Document excerpt:
┄┄┄┄┄┄┄┄┄┄┄┄┄┄┄┄┄┄┄┄
Heart of Fire: An Immigrant Daughter's Story

Image of Heart of Fire: An Immigrant Daughter's Story
Release Date: 
April 20, 2021
Reviewed by: 

Hawaii Senator Mazie Hirono has been fighting for the human rights and justice since her student days as an activist at the University of Hawaii in the ’70s. Sen. Hirono has led the fight for the rights of immigrants, indigenous populations, refugees, and other oppressed people as a state representative, attorney general of Hawaii ,and since 2013 in the US Senate. Currently Hirono and Grace Meng (D-NY) are co-sponsors of the Covid-19 Hate Crimes Act that passed through both chambers of Congress, to address the violence and hate speech targeting Asian Americans that has spiked over the past year.

Her memoir Heart of Fire tells the powerful story of an immigrant family and how they held together through poverty; xenophobia; and abuse as they pursued American ideals of equality, justice, and freedom. It is one of the most inspiring and authentic political memoirs among a sea of self-aggrandizing political titles of recent years.

Hirono also bring journalistic objectivity about the obstacles she overcame regarding the misogyny and condescending culture in the male dominated halls of Congress. Senator Hirono’s portrait of her mother, grandmother, and her brothers, is the heart of the book. Mazie observes that her mother could be stoic to others, but always possessed the “heart of fire” to achieve her goals for her family and for what is just in the world.

Her young brother Wayne had a difficult time being separated for from his mother and siblings, even though he was being taken care of by his grandparents in Japan until he was old enough to go to school.   The separation had a profound impact on him the rest of his life. He was a shy, unsure of his place in the world, only finding any happiness in the confines of his family. He was killed at sea one day when he was fishing on a rocky beach cliff and a wave swept him out into the water.
┄┄┄┄┄┄┄┄┄┄┄┄┄┄┄┄┄┄┄┄
(Collected data)

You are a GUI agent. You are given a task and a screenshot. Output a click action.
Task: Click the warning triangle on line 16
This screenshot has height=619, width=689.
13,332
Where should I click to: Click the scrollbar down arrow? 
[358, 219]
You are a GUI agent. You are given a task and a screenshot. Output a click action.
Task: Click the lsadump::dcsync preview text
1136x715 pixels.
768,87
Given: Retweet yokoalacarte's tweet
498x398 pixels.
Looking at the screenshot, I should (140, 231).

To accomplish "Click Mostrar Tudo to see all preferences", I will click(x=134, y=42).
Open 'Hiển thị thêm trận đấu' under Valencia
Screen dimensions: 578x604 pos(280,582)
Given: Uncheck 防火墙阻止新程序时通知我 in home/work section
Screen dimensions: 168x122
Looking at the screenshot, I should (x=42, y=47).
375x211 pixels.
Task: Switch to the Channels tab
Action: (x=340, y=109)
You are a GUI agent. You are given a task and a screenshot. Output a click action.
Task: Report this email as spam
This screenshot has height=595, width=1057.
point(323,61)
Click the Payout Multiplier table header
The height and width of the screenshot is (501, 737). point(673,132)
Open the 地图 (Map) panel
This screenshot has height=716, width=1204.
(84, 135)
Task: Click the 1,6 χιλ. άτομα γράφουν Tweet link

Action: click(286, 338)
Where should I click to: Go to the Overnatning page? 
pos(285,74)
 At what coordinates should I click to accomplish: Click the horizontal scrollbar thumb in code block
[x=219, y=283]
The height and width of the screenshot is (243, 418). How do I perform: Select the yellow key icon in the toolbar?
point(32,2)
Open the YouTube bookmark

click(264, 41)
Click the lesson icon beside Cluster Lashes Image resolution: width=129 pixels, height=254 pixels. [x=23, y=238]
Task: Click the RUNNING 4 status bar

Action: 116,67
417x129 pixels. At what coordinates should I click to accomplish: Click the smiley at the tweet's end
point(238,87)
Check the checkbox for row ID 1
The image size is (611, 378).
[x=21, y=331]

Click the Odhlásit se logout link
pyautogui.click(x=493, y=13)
┄┄┄┄┄┄┄┄┄┄┄┄┄┄┄┄┄┄┄┄
According to the review of Heart of Fire, what hardships did the immigrant family hold together through? List every one the text names.

Final answer: Poverty, xenophobia, and abuse.